• **REQUIRED ACTION**: Using the records below, transcribe word for word the stretch from the line that contains "Click the Paramètres... button" through the line that contains "This screenshot has width=1024, height=768.", both end lines included, and nothing else.

• **DATASET ENTRIES**:
========================================================================
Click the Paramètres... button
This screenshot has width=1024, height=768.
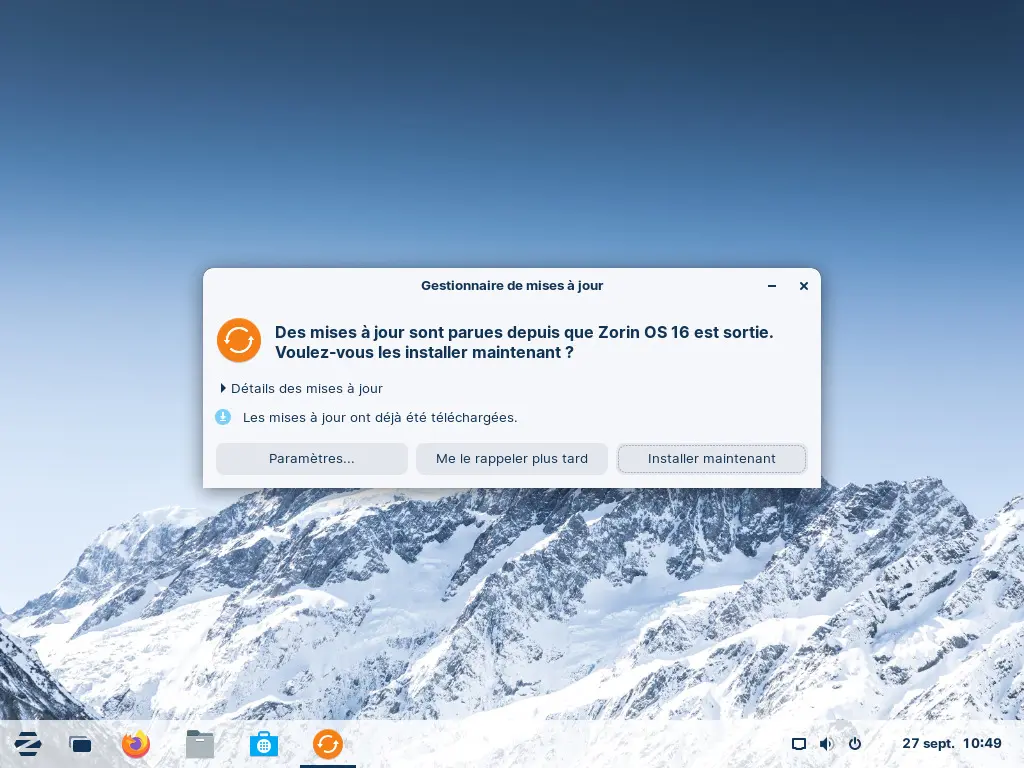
========================================================================
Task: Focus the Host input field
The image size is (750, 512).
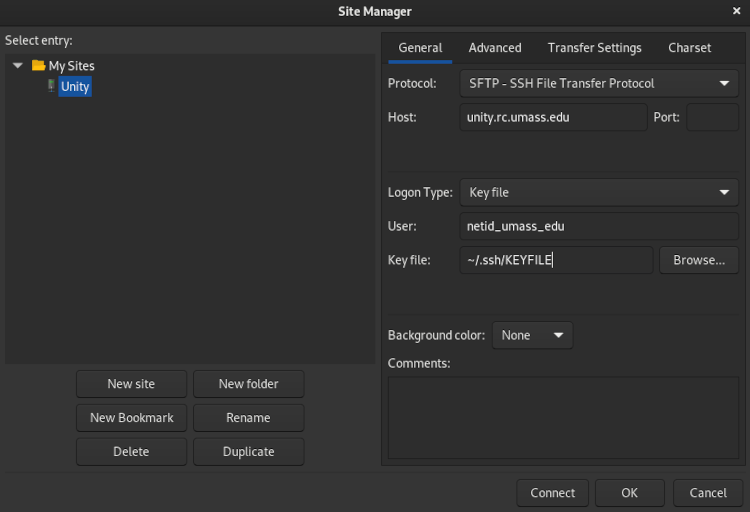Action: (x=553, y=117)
========================================================================
• **ANSWER SPACE**:
Click the Paramètres... button
This screenshot has width=1024, height=768.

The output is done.